- [Your task] Filtering the records below, copy only those lines that include the word "Given".

- [Provided records]
Start of Block
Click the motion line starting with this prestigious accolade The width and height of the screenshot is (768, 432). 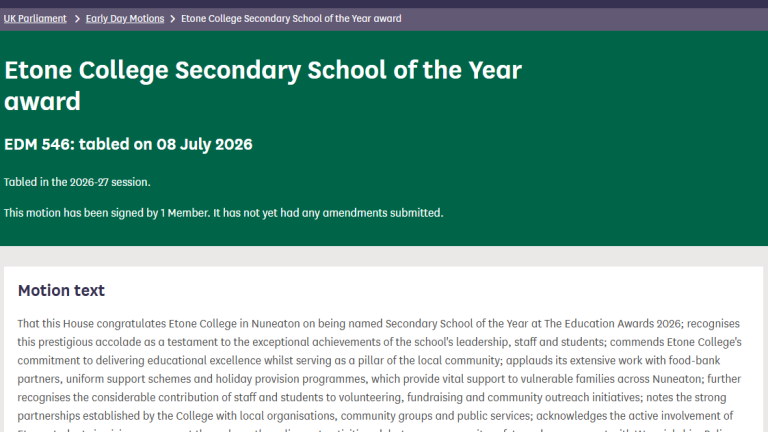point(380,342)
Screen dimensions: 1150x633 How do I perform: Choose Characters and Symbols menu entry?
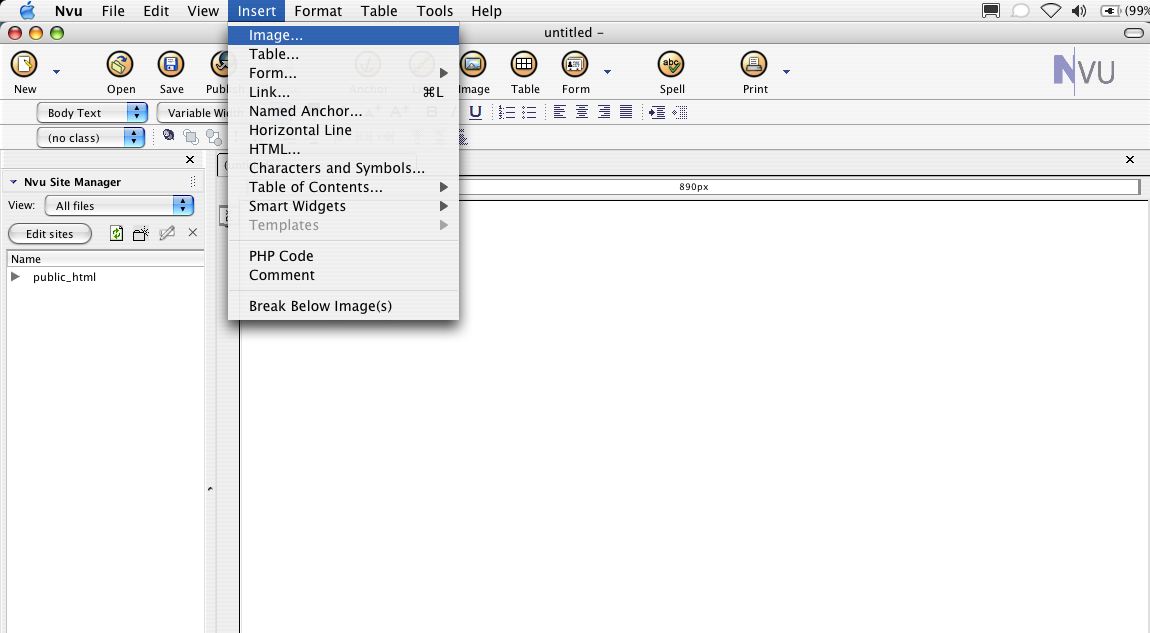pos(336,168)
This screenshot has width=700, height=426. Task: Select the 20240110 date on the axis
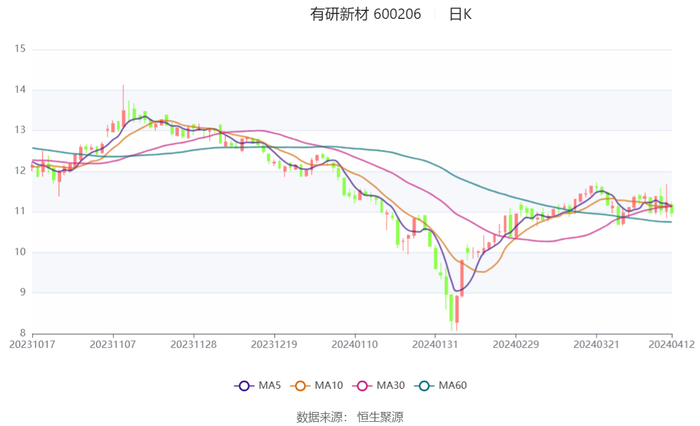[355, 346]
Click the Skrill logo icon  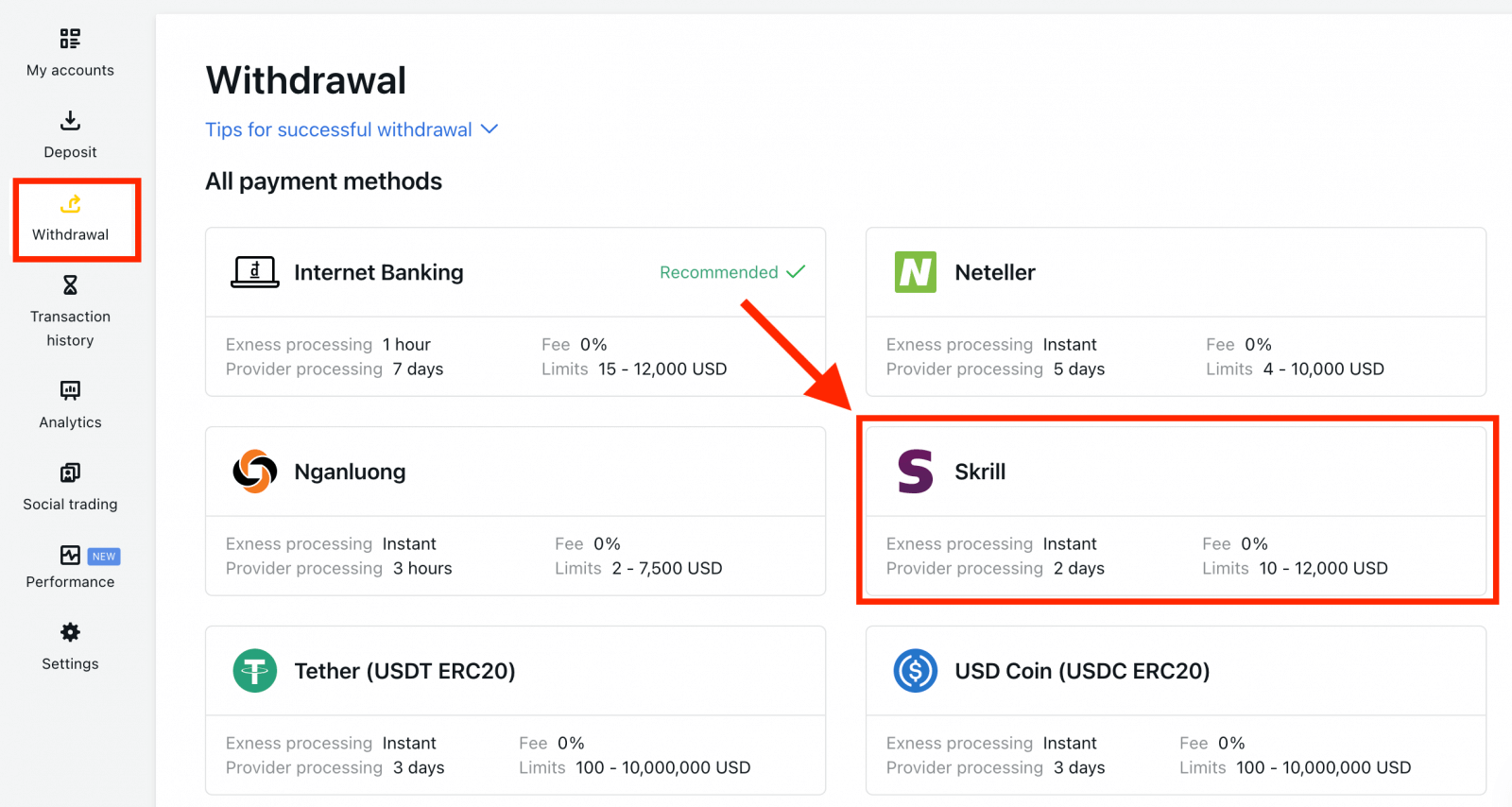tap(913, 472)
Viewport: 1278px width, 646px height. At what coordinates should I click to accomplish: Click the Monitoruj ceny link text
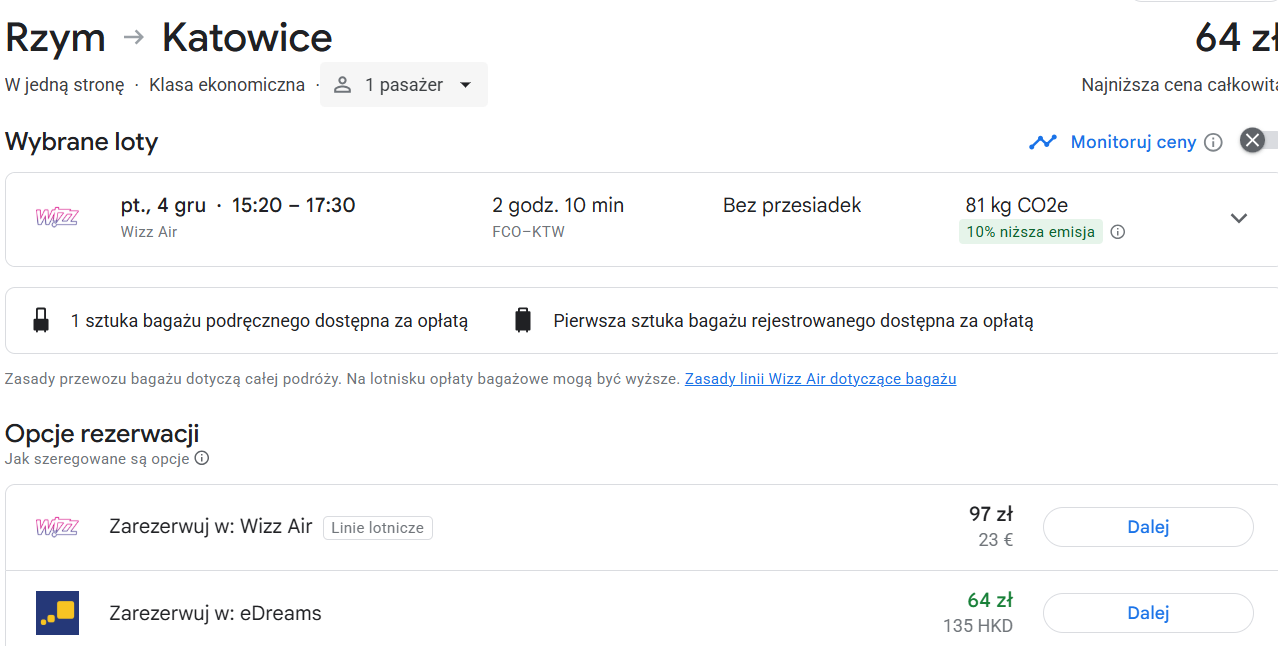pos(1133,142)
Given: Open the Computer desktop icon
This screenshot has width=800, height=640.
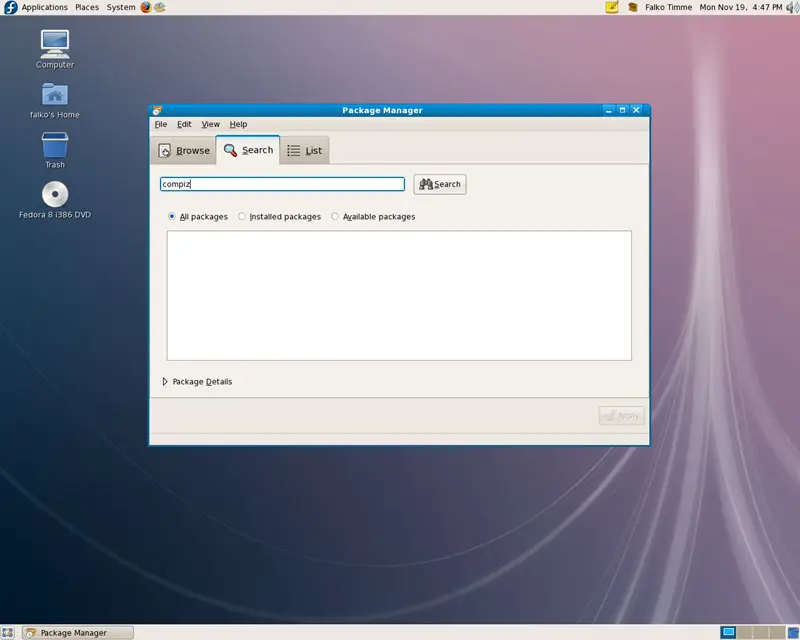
End of Block
Start of Block
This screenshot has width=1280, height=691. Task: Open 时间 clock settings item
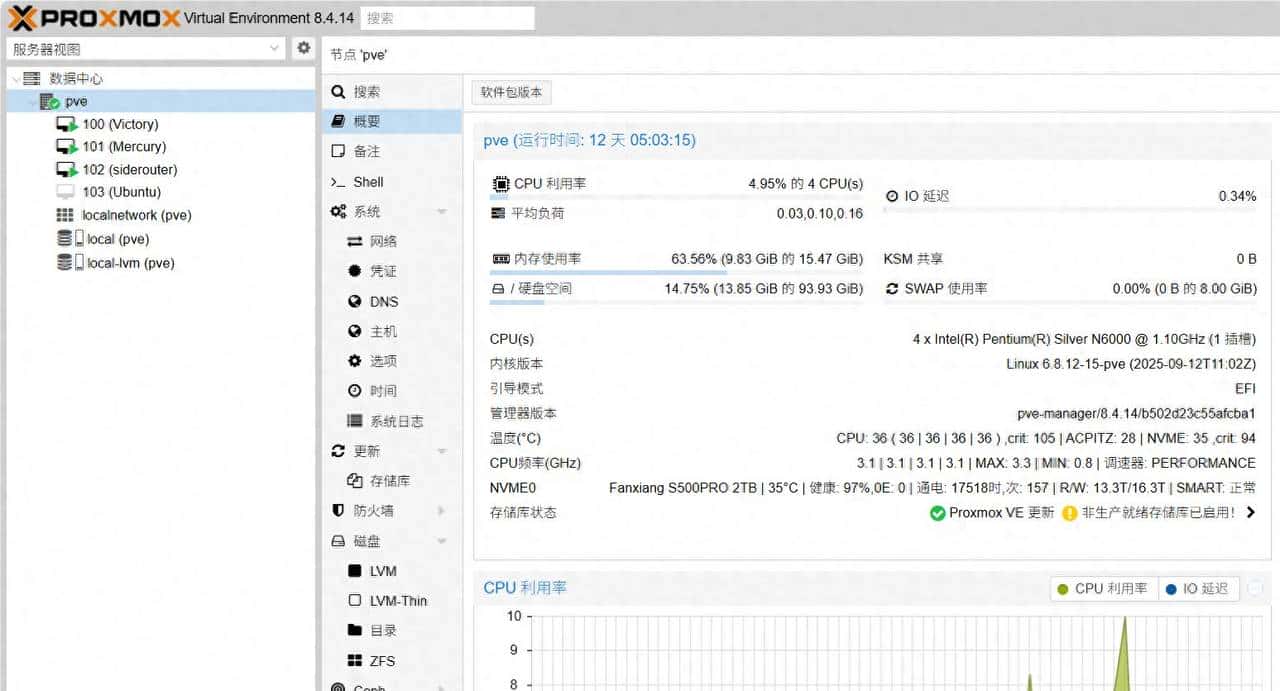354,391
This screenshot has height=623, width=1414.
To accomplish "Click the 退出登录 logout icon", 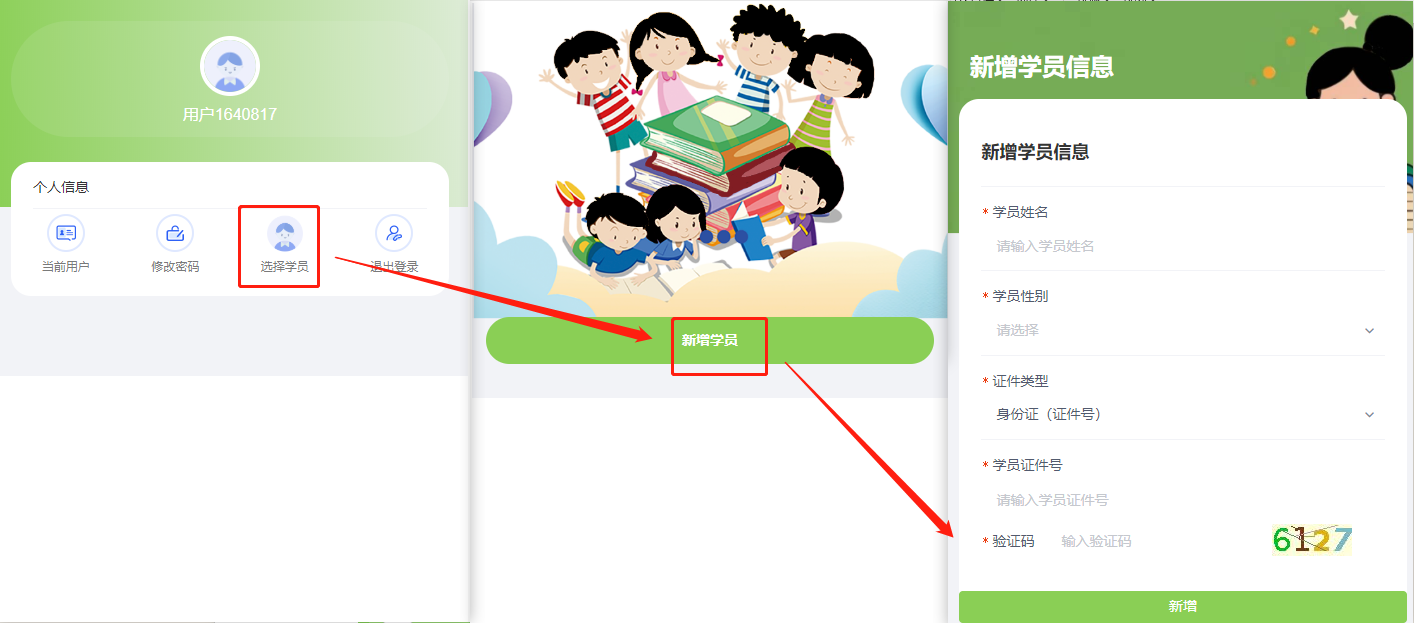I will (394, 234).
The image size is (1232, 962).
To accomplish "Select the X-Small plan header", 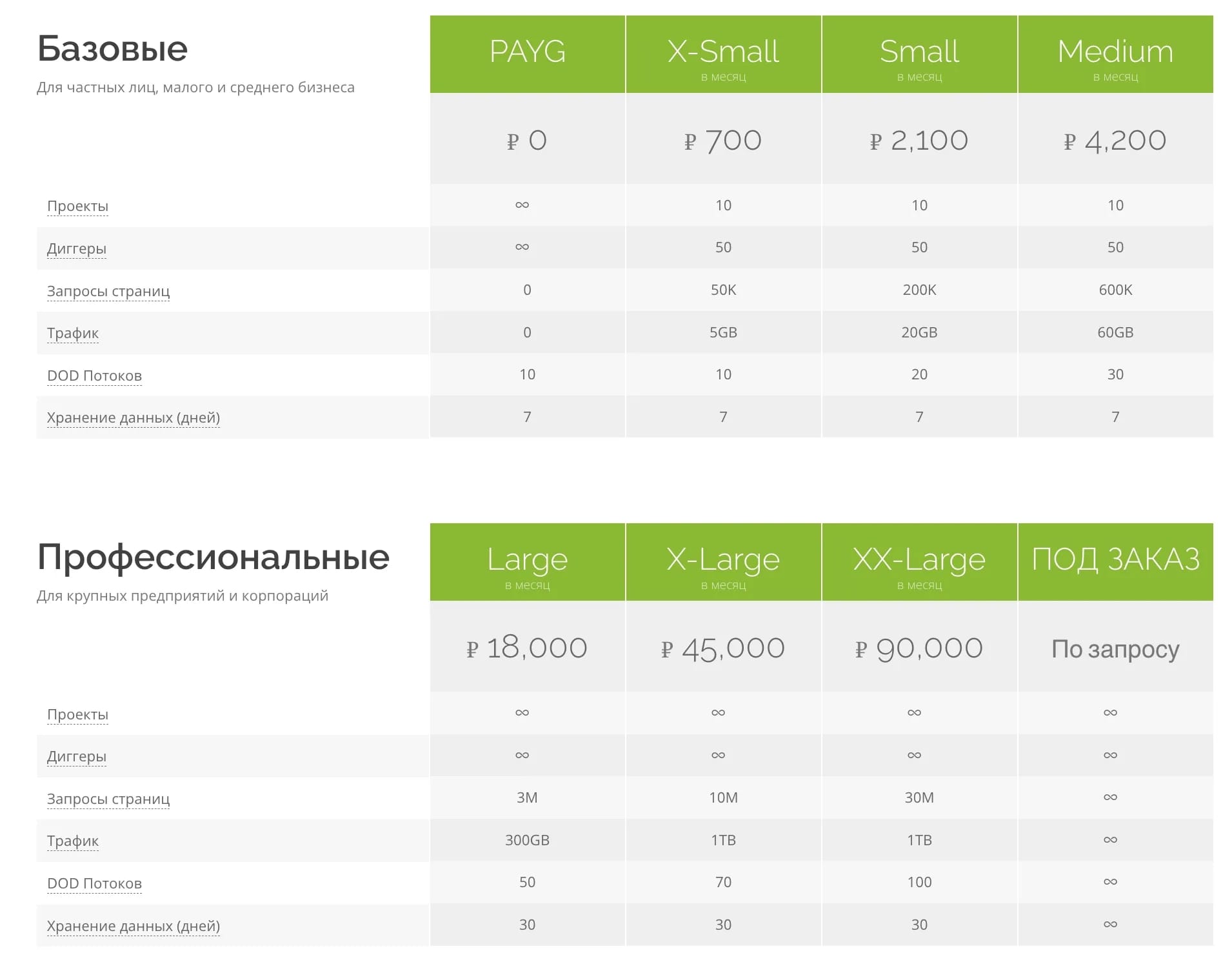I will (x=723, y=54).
End of Block
Start of Block
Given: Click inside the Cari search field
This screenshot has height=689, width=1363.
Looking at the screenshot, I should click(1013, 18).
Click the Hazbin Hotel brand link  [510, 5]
End of Block
- [Result of the task]
Given: Open the Computer desktop icon
Given: Click inside the Cari search field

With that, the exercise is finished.